Rihanna entra um escritório cheio de símbolos que estão quase gritando: "elite oculta".

Dentro do escritório de mármore há um par de 
chifres de Baphomet e um busto egípcio lembrando 
as raízes da magia egípcia que elite oculta adora.

Uma mulher aponta Rihanna para a outra sala. Sobre a mesa estão duas 
cabeças com chifres (Baphomet) e uma pirâmide. Rihanna está nos gabinetes 
dos mais altos da elite, onde os seus verdadeiros símbolos estão expostos.

Rihanna é direcionada para uma sala que parece assustá-la.

Rihanna encontra uma sala dourada (que se parece com um
cofre de banco) com Braille (representando a linguagem da elite)
 cobrindo as paredes. O chão está cheio de moedas de ouro. 

Aqui, Rihanna, aparentemente, descobre as verdadeiras raízes da elite oculta - banqueiros. Sentado em uma sala cheia de ouro e dinheiro, contadores velhos vestindo viseiras antigas digitam em calculadoras antigas. Aparentemente, eles estão contando dinheiro por muito tempo.

As linhagens de elite deste mundo (ou seja, o Rothschilds, Rockerfellers, etc.) tiveram um domínio sobre o sistema bancário mundial durante séculos. Foi como eles subiram ao poder e foi como eles têm-se mantido no poder por gerações. Eles são a definição de "dinheiro antigo". Eles acumularam uma quantidade escandalosa de riqueza que precisa de uma quantidade exorbitante de contabilidade.

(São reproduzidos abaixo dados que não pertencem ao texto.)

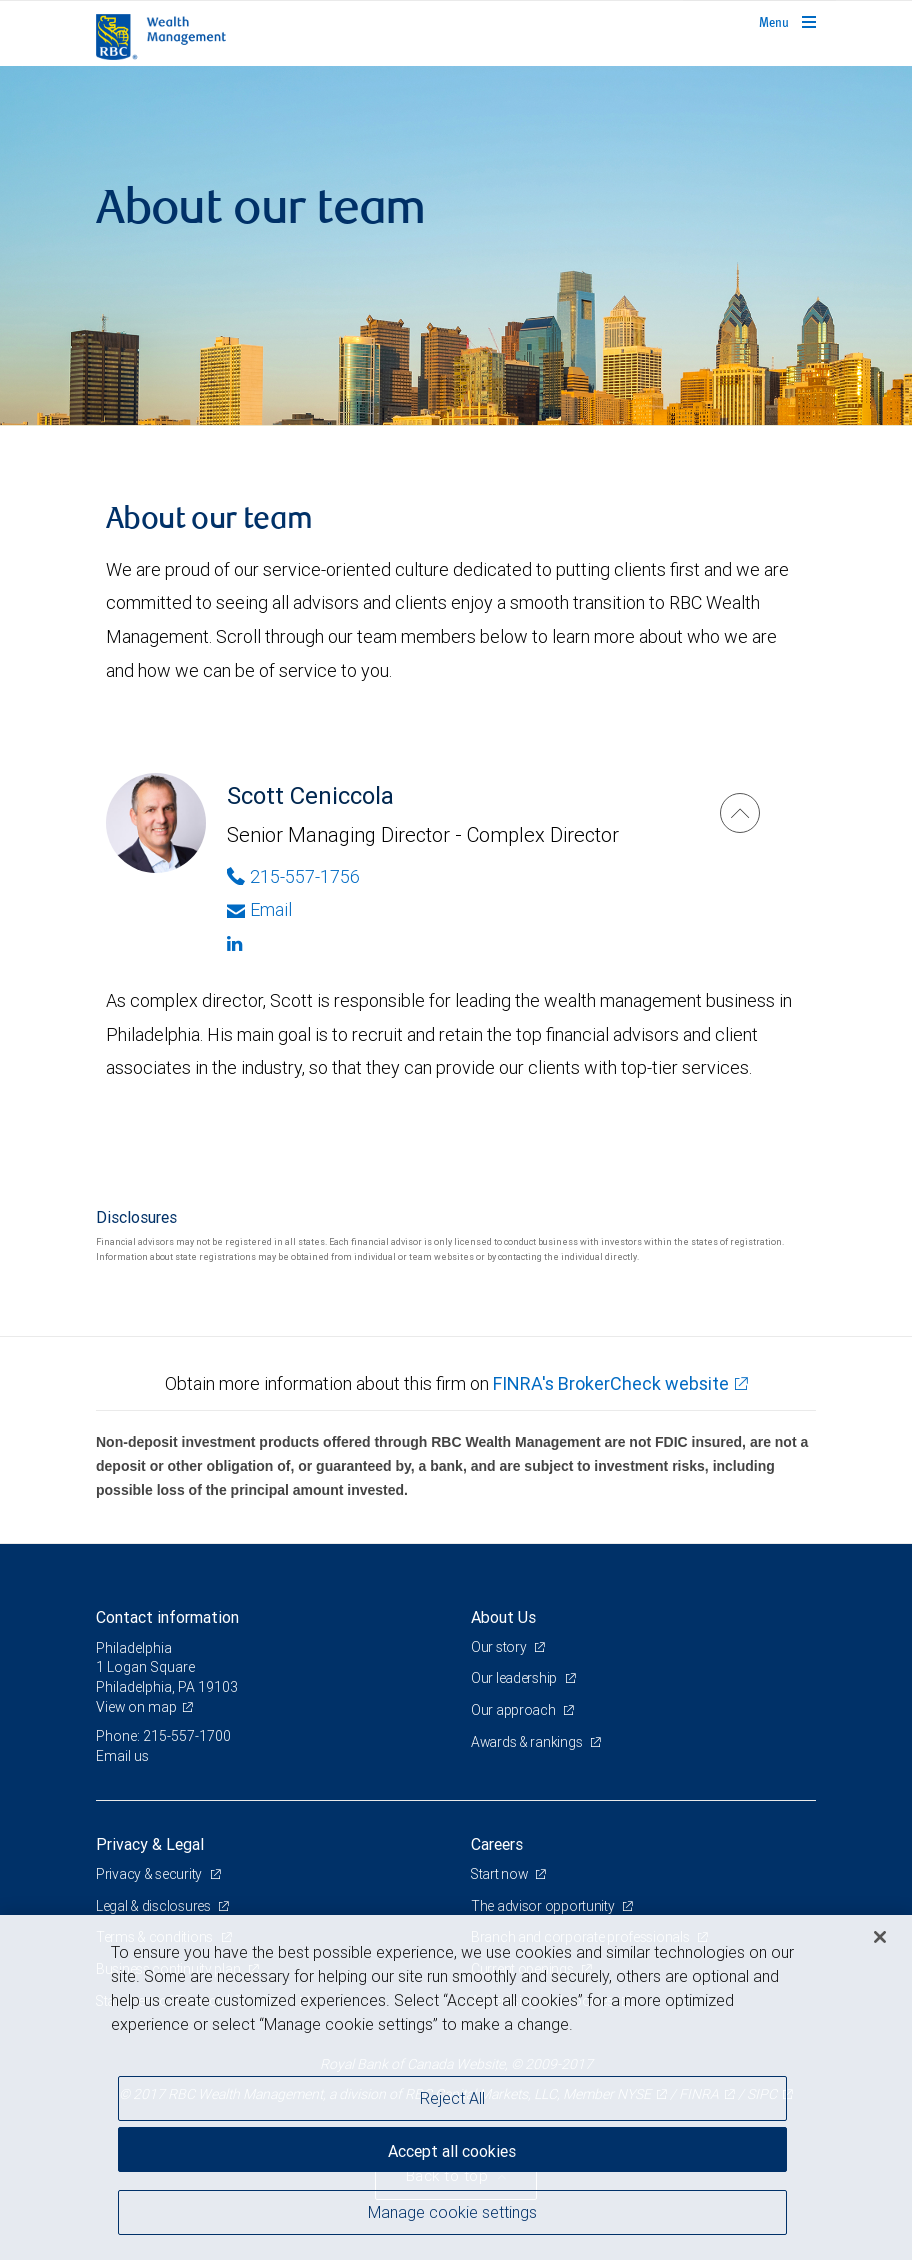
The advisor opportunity (544, 1906)
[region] (456, 2087)
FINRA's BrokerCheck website (611, 1383)
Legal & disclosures (154, 1906)
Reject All (452, 2098)
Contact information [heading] (167, 1617)
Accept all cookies (452, 2150)
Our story (500, 1647)
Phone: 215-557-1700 (163, 1736)
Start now (501, 1874)
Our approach (514, 1710)
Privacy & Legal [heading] (150, 1844)
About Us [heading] (503, 1617)
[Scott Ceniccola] (740, 813)
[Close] (880, 1937)
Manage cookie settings (452, 2213)
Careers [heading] (497, 1844)
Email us (122, 1756)
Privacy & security (150, 1874)
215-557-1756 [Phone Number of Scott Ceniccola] (293, 876)
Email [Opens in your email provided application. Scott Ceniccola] (259, 909)
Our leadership (515, 1678)
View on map (137, 1707)
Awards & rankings (528, 1742)
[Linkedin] (453, 944)
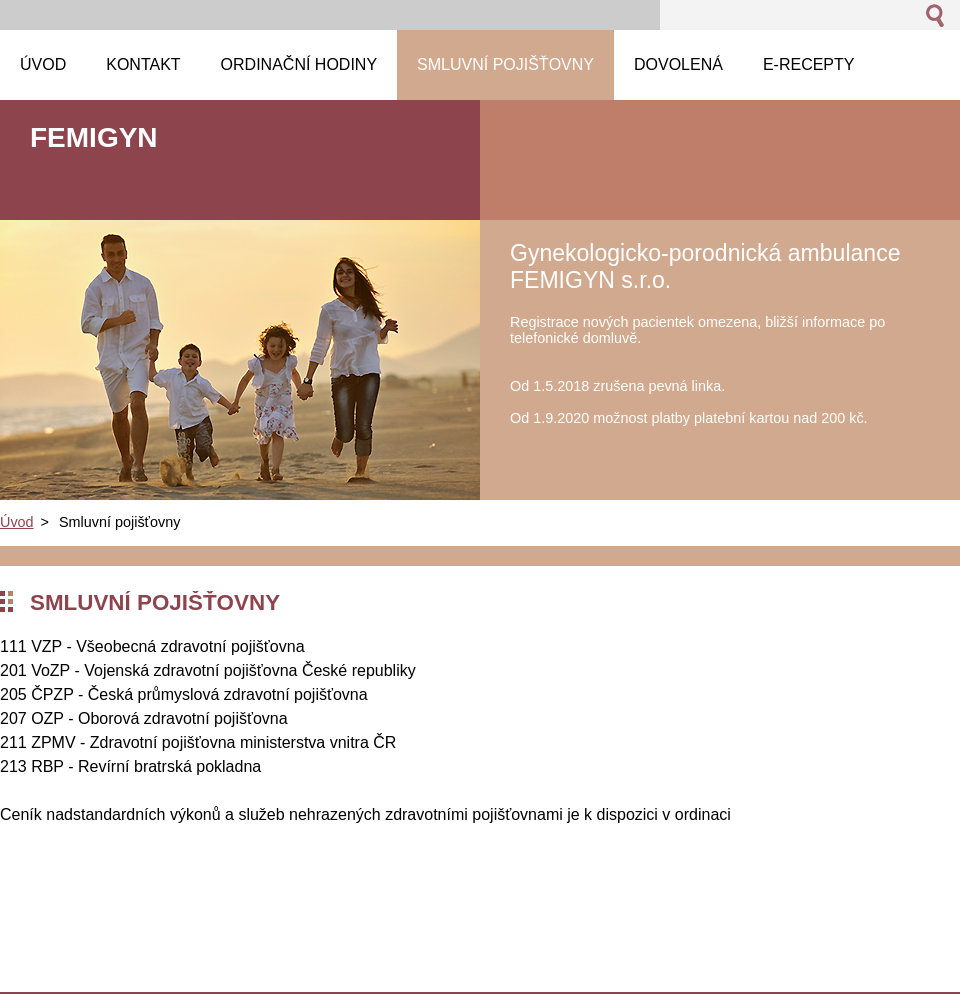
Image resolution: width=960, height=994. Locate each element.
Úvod (17, 522)
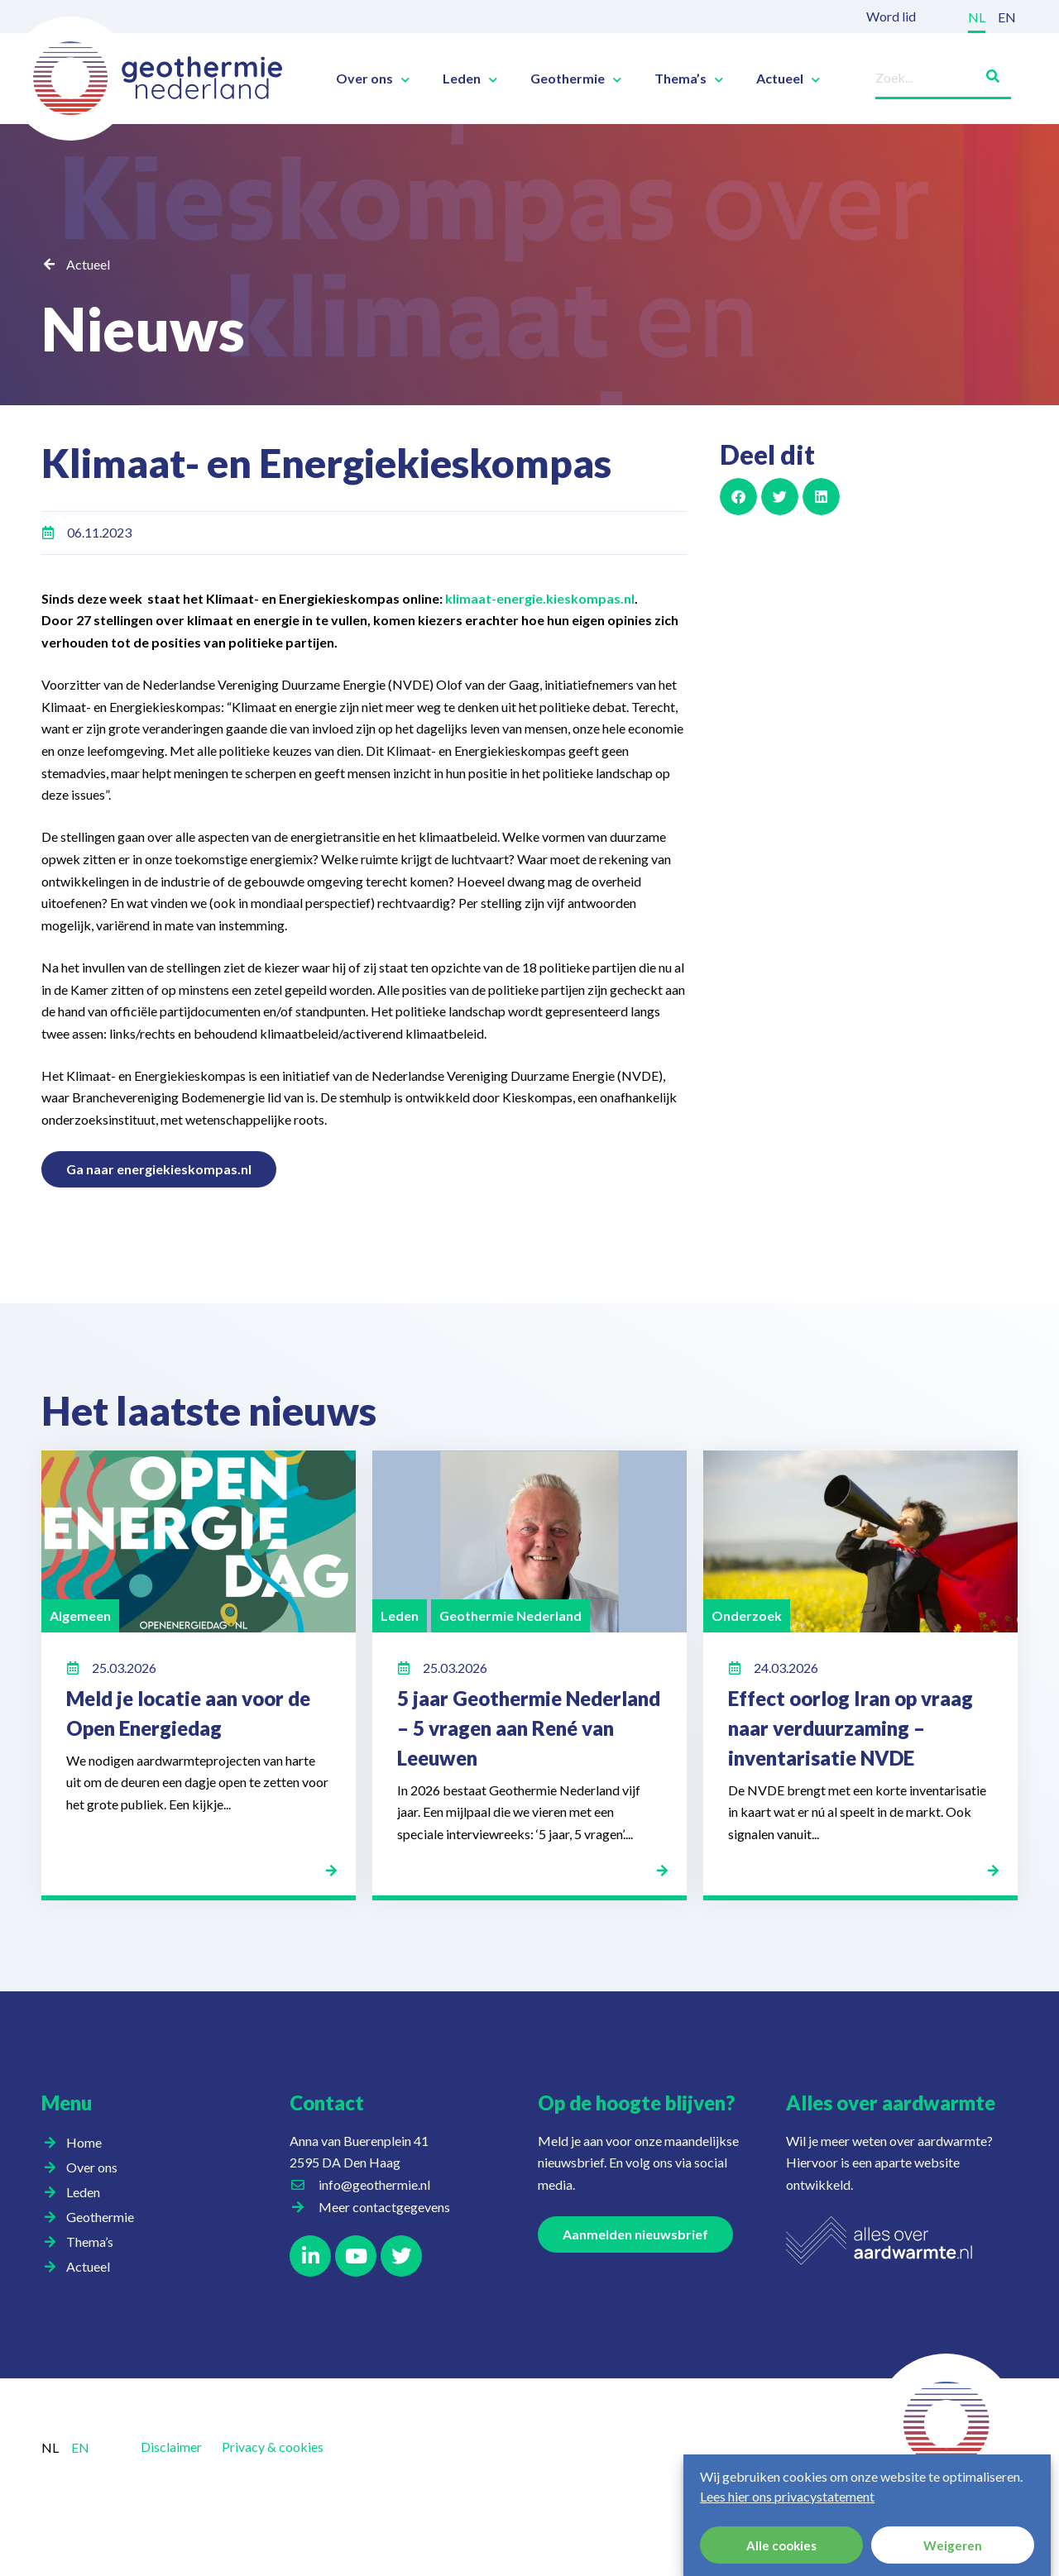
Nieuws (143, 328)
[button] (738, 496)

A pequena Rihanna, em seguida, aparece e 
passa a coroa para a Rihanna iniciada. 

Rihanna está pronta para se tornar uma "rainha Illuminati".

Depois de colocar a coroa, a sala fica escura.

Sala 8

Rihanna usa a chave que encontrou no primeiro vídeo para abrir uma porta branca.

Pessoas da indústria esperam por ela em seu quarto original.

Embora no primeiro vídeo o quarto fosse "real", agora ele se parece fake, como um estúdio de programa de TV.

 Seu quarto branco está agora cheio de areia, relembrando
 a falta de vida do deserto e o abandono. A inocente Rihanna
 em um vestido branco não existe mais.

 A Rihanna coroada encontra as crianças dualistas
 dormindo em sua cama. Quando ela deita com eles nós
 entendemos que a sua transformação oculta está completa.

Rihanna, em seguida, olha para o céu à noite.

Ela vê uma grande estrela rodeada por um círculo. 
"olho no céu" nunca vai parar de observá-la a partir de agora.

A história contada através dos vídeos mostram Rihanna passando por uma transformação oculta enquanto ela sobe em status na indústria da música. Sua jornada começa como uma menina inocente, vestida de branco. Atraída pela coroa da elite, Rihanna é sugada para dentro da máquina da indústria da música, com estúdios de alta tecnologia que emitem poder sobrenatural. Depois de sua iniciação na indústria e agora vestida toda de preto, Rihanna realiza um sacrifício de sangue e experimenta o superestrelato. Ela então entra nos escritórios dos mais altos da elite oculta e recebe a coroa que a faz "realeza" na indústria. Quando ela volta para o seu quarto original, as coisas estão diferentes. A inocência se foi. Rihanna é uma estrela, mas seu verdadeiro eu se foi. Ela agora é um produto da indústria da música.

Conclusão

Os vídeos ANTIdiaRY retratam, de uma matéria muito simbólica, o funcionamento interno da indústria da música. Eles explicam quem realmente governa a indústria e o que é exigido de estrelas para se tornarem superstars. Alcançar esse status rarefeito tem um custo: a pessoa deve desistir de um "velho eu" para abraçar uma nova persona feita sob medida da elite. Depois da destruição do eu original, a única coisa que resta é aquela persona artificialmente criada, vestida de preto que é vista em todo o mundo, mas que está praticamente morta por dentro.

Se você leu outros artigos neste site, você já deve ter percebido que esta narrativa (e os códigos de cores que a acompanham) tem sido usada ​​inúmeras vezes, em inúmeras estrelas pop jovens. A elite oculta ama expor as massas à essa narrativa, pois, diante de nossos olhos, eles estão nos dizendo exatamente como eles controlam essas estrelas e, pior ainda, como eles controlam o mundo. Infelizmente, não muito diferente da jovem Rihanna, a maior parte do mundo não entende a linguagem da elite. Como disse a própria Rihanna: "Às vezes os que têm olhos são os mais cegos."